SAGINAW, MICHIGAN, US — Star of the West Milling Co. and The Nature Conservancy (TNC) earlier this month unveiled an innovative, sustainably-grown wheat incentive program for farmers in the Saginaw Valley in Michigan.

The new program will enroll up to 15 wheat farmers who are interested in taking “demonstrable strides” toward improving the sustainability of their farms, Star of the West and TNC said. Specifically, the initiative is focused on improving soil health and resilience, biodiversity and reducing off site impacts from farmland located within the Saginaw Bay watershed.

The program will be available on a first-come, first-serve basis beginning this year and ending in 2024.

“We consider sustainability in everything we do at Star of the West, and we are thrilled to kick off this pilot program in partnership with The Nature Conservancy to help encourage more growers to establish sustainable practices that protect the land and water,” said Lisa Woodke, sustainability director for Star of the West Milling Co. “We expect spots to fill up fast, so I encourage growers who want to take part to contact us soon so they can take advantage of this new program.”

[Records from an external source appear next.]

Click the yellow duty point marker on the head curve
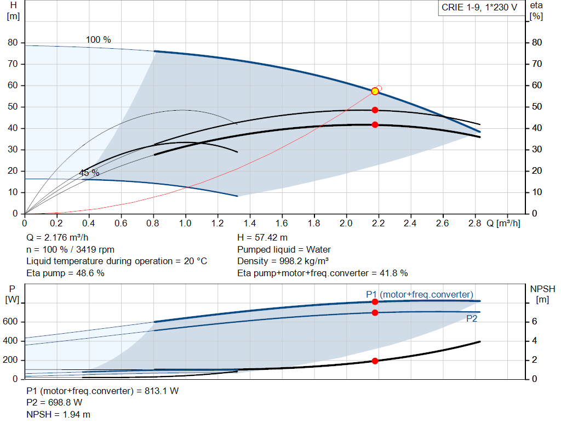[375, 91]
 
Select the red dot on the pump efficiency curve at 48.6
[375, 110]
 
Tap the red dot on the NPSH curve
[375, 361]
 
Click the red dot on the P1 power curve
[375, 302]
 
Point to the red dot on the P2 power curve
[375, 313]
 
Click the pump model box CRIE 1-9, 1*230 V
[479, 8]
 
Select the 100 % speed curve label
[99, 40]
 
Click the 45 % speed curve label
[89, 173]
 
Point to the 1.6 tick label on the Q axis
[282, 224]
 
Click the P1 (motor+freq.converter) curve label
[420, 295]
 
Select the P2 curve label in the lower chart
[471, 318]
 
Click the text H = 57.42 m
[262, 238]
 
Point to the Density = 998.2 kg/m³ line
[283, 261]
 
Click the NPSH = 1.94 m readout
[59, 415]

Woodke joined Star of the West in 2019 as sustainability director and earlier this year was recognized by the Michigan AgriBusiness Association and TNC with the 2021 Conservation Excellence AgriBusiness Award. The award recognizes individuals for outstanding achievements in conservation. During her two-plus years with the company she has led several projects, including the installation of solar panels at the company’s Richville, Michigan, US, location, the addition of a pollinator strip at the company’s Emmett, Michigan, US, location, the launch of Airly carbon crackers and the Frankenmuth goat riverbank project.

As part of the new program, TNC will collaborate with Star of the West agronomists on farmer enrollments, farm evaluations and verification of in-field practices. Once the recommended sustainability criteria are implemented and verified, participating growers will be eligible to receive nature-based bonuses at Star of the West when they sell their wheat, the groups said.

The program has the potential to create a market for a certified “sustainably-raised” wheat crop, according to TNC and Star of the West.

“This streamlined program will pave the way for wheat farmers in the Saginaw Bay watershed to implement tried-and-true, in-field practices to enhance sustainability, improve soil health and protect drinking water for nearly one million people,” said Ben Wickerham, Saginaw Bay project manager for TNC. “Saginaw Valley growers are critical to Michigan’s economy and overall agricultural diversity, which is why we are excited to partner with local grain processor Star of the West on this unique ‘point-of sale’ incentive program.”